WHAT THE TASK REQUIRES
Restate exactly the lines below, from the one containing "Électromecanicien (337, 1783)" through the final line, and leave out the pictures.

═════ AVAILABLE RECORDS

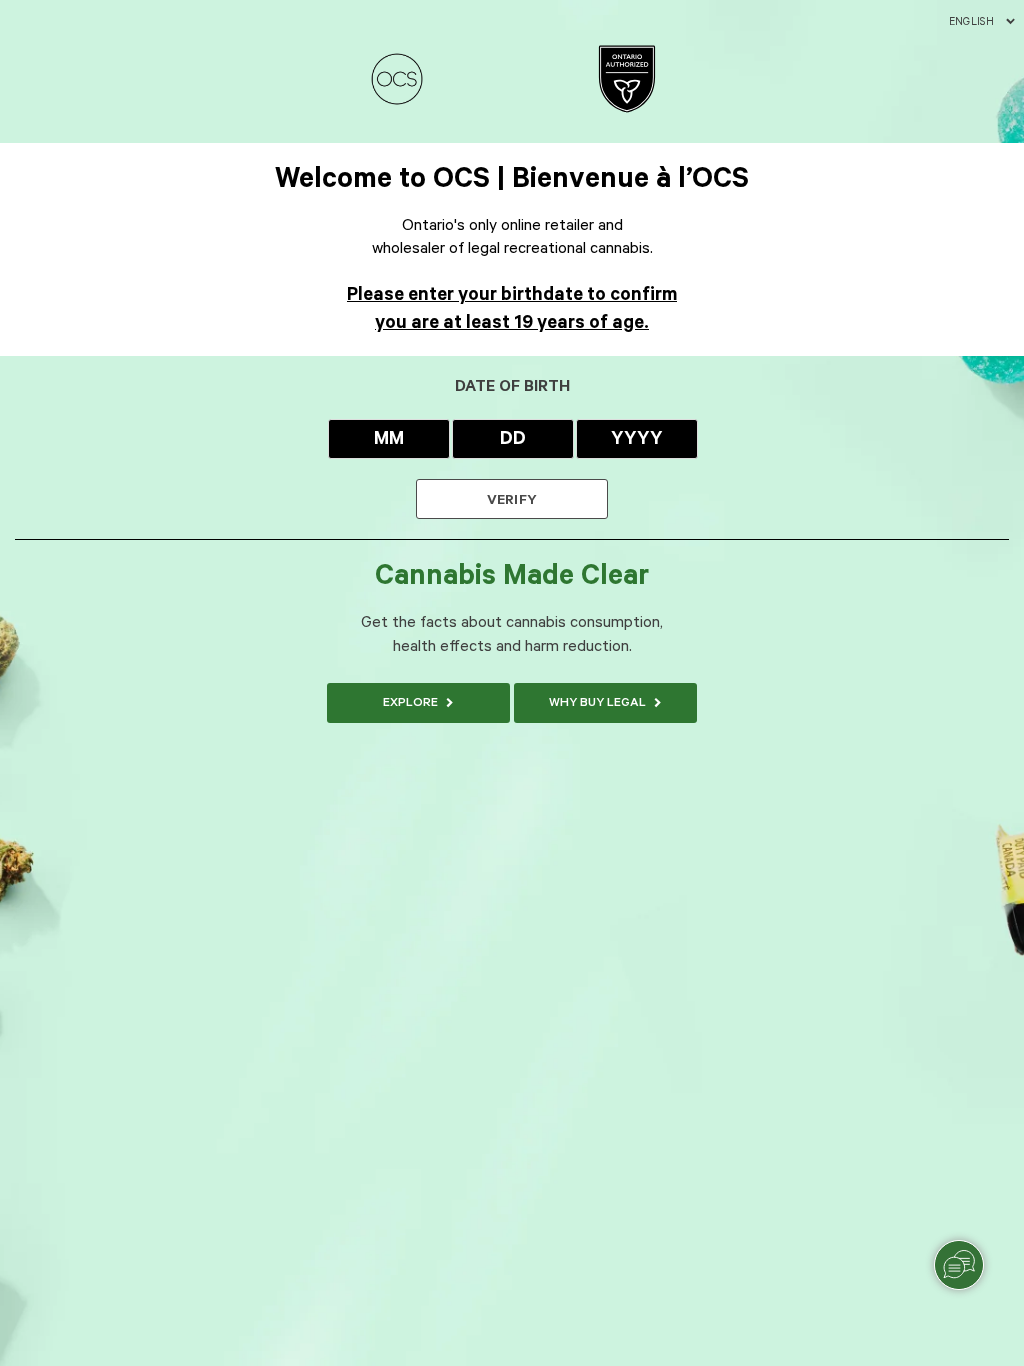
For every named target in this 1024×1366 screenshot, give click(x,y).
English (971, 22)
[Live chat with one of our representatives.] (959, 1265)
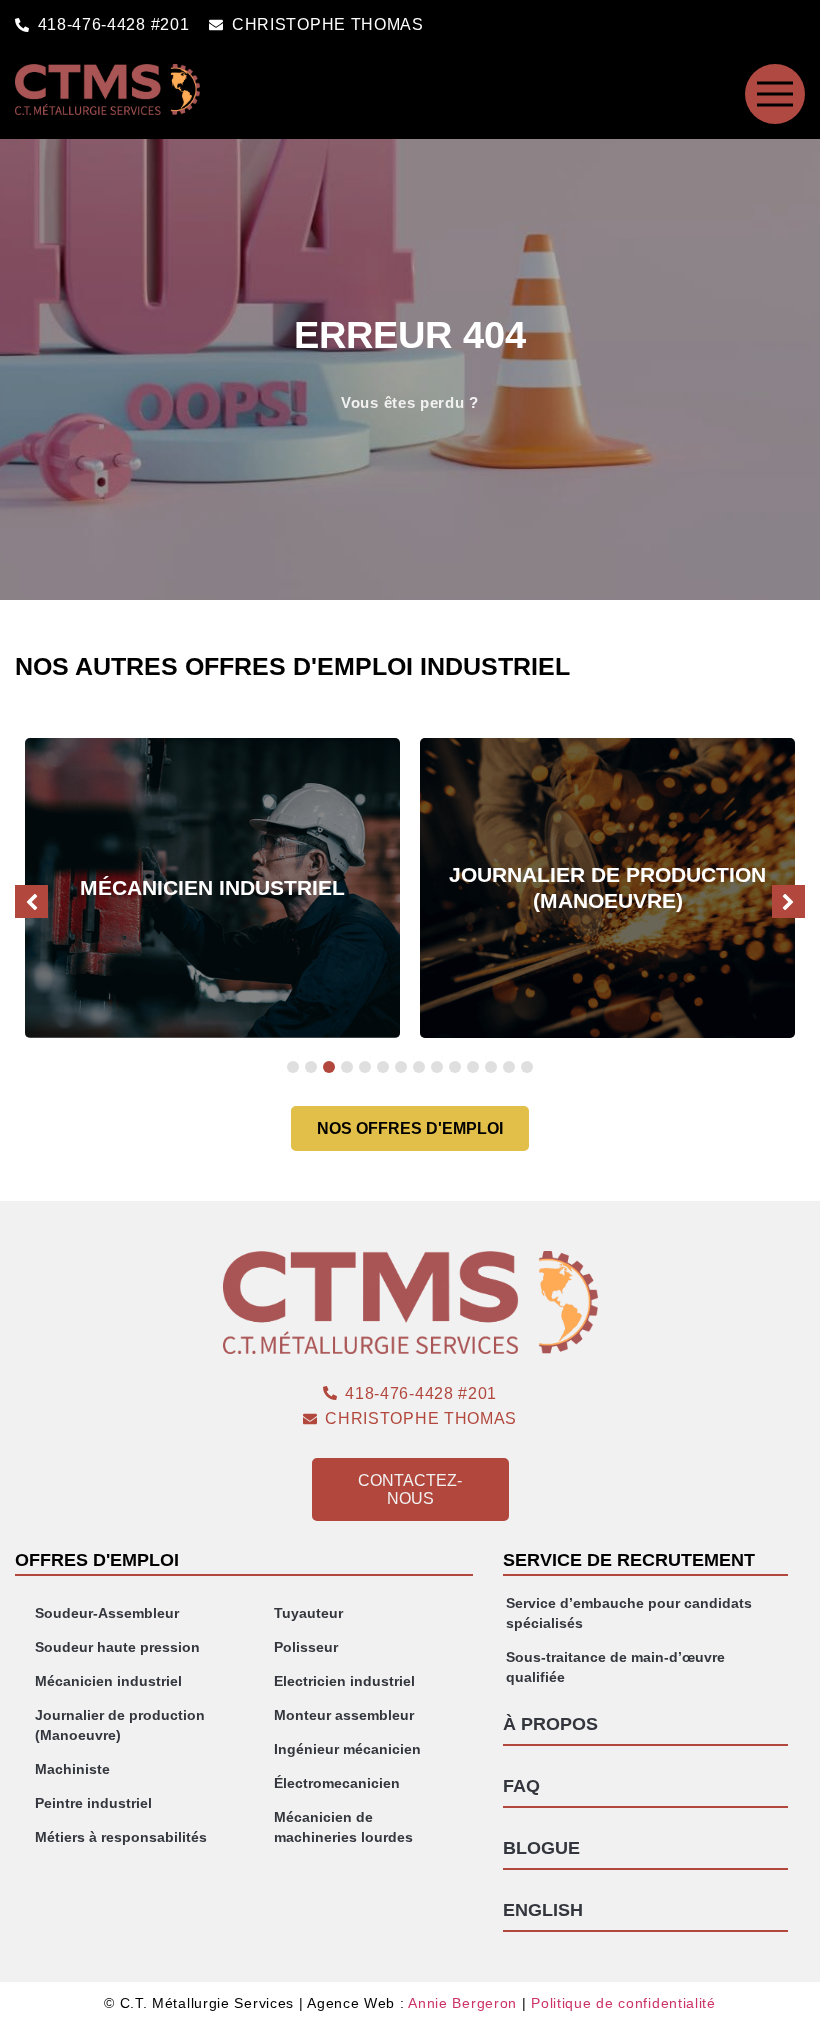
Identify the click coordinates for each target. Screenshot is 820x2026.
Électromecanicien (337, 1783)
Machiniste (72, 1769)
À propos (550, 1724)
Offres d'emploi (97, 1560)
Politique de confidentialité (623, 2003)
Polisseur (306, 1647)
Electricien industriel (344, 1681)
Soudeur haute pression (117, 1647)
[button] (788, 901)
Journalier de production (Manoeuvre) (120, 1725)
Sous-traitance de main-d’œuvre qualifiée (615, 1667)
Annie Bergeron (462, 2003)
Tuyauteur (308, 1613)
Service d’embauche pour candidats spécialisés (629, 1613)
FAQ (521, 1786)
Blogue (541, 1848)
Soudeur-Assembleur (107, 1613)
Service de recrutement (629, 1560)
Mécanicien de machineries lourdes (343, 1827)
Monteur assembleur (344, 1715)
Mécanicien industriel (108, 1681)
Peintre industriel (93, 1803)
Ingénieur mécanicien (347, 1749)
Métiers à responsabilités (121, 1837)
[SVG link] (775, 94)
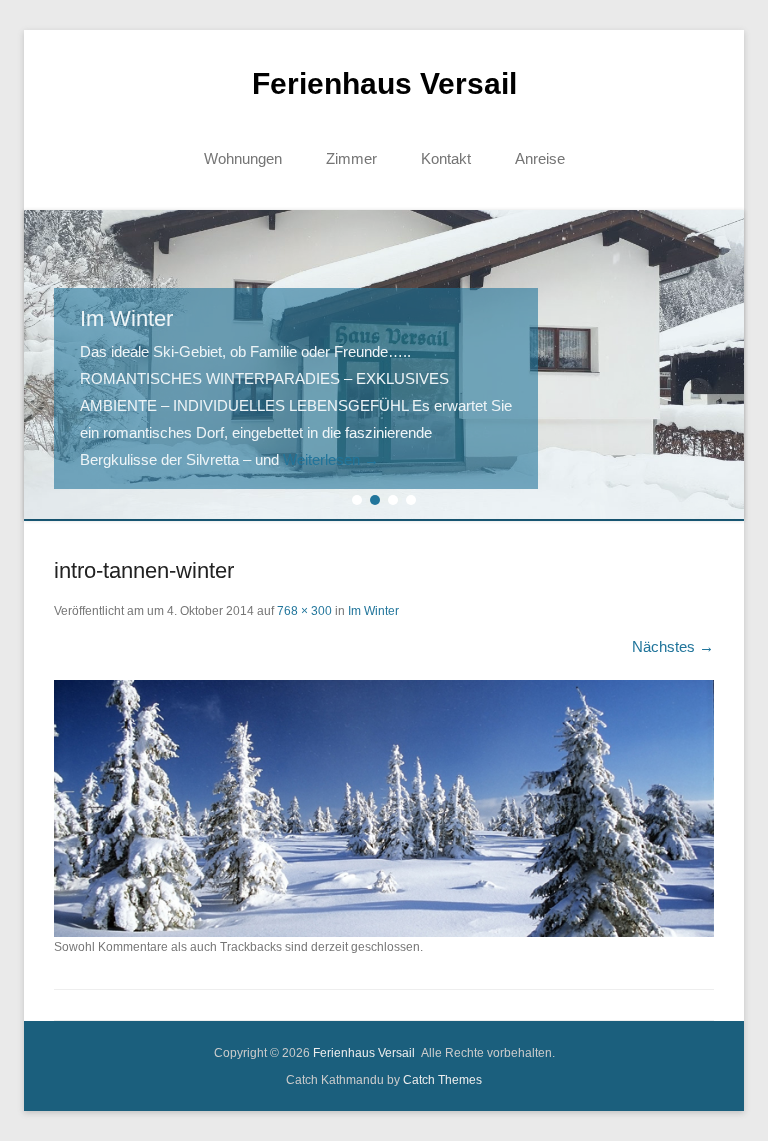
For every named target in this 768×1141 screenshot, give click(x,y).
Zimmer (351, 158)
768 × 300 (304, 611)
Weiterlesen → (331, 459)
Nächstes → (673, 646)
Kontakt (446, 158)
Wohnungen (243, 158)
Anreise (540, 158)
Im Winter (373, 611)
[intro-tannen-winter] (384, 809)
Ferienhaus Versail (384, 83)
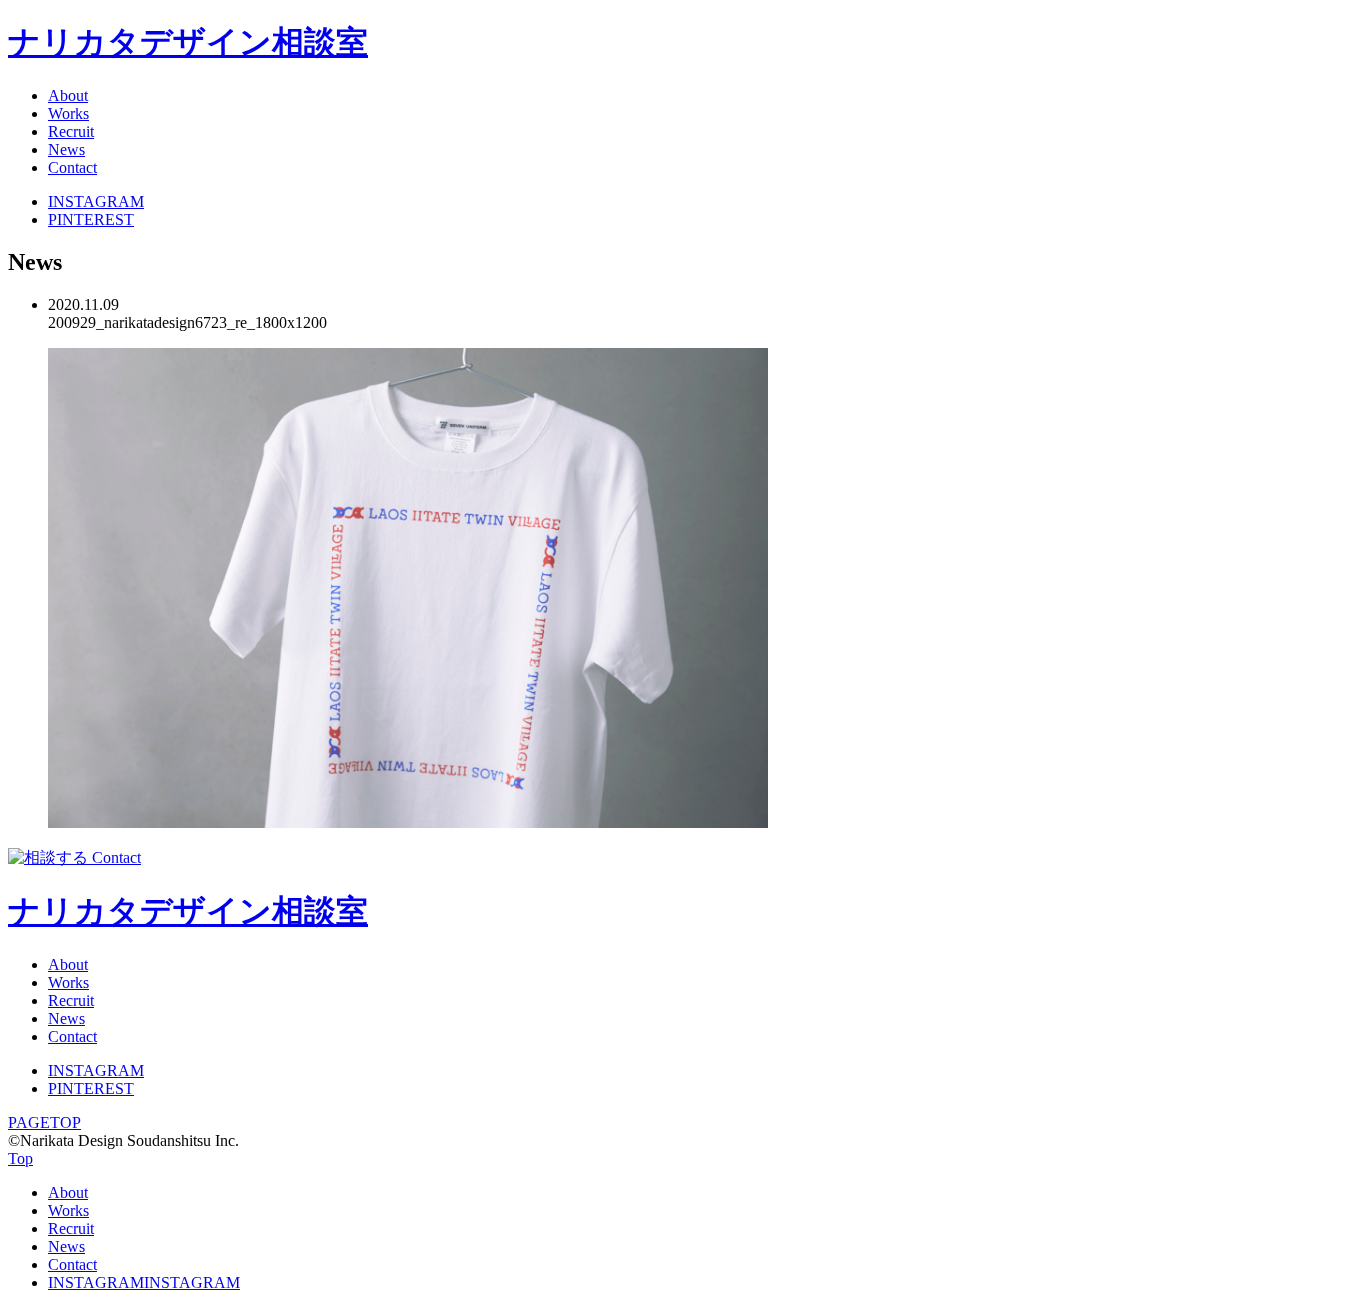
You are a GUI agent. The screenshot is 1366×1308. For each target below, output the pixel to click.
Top (20, 1158)
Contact (72, 167)
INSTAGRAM (96, 201)
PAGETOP (44, 1122)
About (68, 95)
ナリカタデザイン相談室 (188, 42)
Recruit (71, 131)
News (66, 149)
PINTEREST (91, 219)
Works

══════════

SOLUTION FOR THIS EXERCISE
Électromecanicien (337, 1783)
Machiniste (72, 1769)
À propos (550, 1724)
Offres d'emploi (97, 1560)
Politique de confidentialité (623, 2003)
Polisseur (306, 1647)
Electricien industriel (344, 1681)
Soudeur haute pression (117, 1647)
[button] (788, 901)
Journalier de production (Manoeuvre) (120, 1725)
Sous-traitance de main-d’œuvre qualifiée (615, 1667)
Annie Bergeron (462, 2003)
Tuyauteur (308, 1613)
Service d’embauche pour candidats spécialisés (629, 1613)
FAQ (521, 1786)
Blogue (541, 1848)
Soudeur-Assembleur (107, 1613)
Service de recrutement (629, 1560)
Mécanicien de machineries lourdes (343, 1827)
Monteur assembleur (344, 1715)
Mécanicien industriel (108, 1681)
Peintre industriel (93, 1803)
Ingénieur mécanicien (347, 1749)
Métiers à responsabilités (121, 1837)
[SVG link] (775, 94)
For every named target in this 768×1141 screenshot, give click(x,y).
Zimmer (351, 158)
768 × 300 (304, 611)
Weiterlesen → (331, 459)
Nächstes → (673, 646)
Kontakt (446, 158)
Wohnungen (243, 158)
Anreise (540, 158)
Im Winter (373, 611)
[intro-tannen-winter] (384, 809)
Ferienhaus Versail (384, 83)
You are a GUI agent. The screenshot is 1366×1308. For each target below, output the pixel to click.
Top (20, 1158)
Contact (72, 167)
INSTAGRAM (96, 201)
PAGETOP (44, 1122)
About (68, 95)
ナリカタデザイン相談室 (188, 42)
Recruit (71, 131)
News (66, 149)
PINTEREST (91, 219)
Works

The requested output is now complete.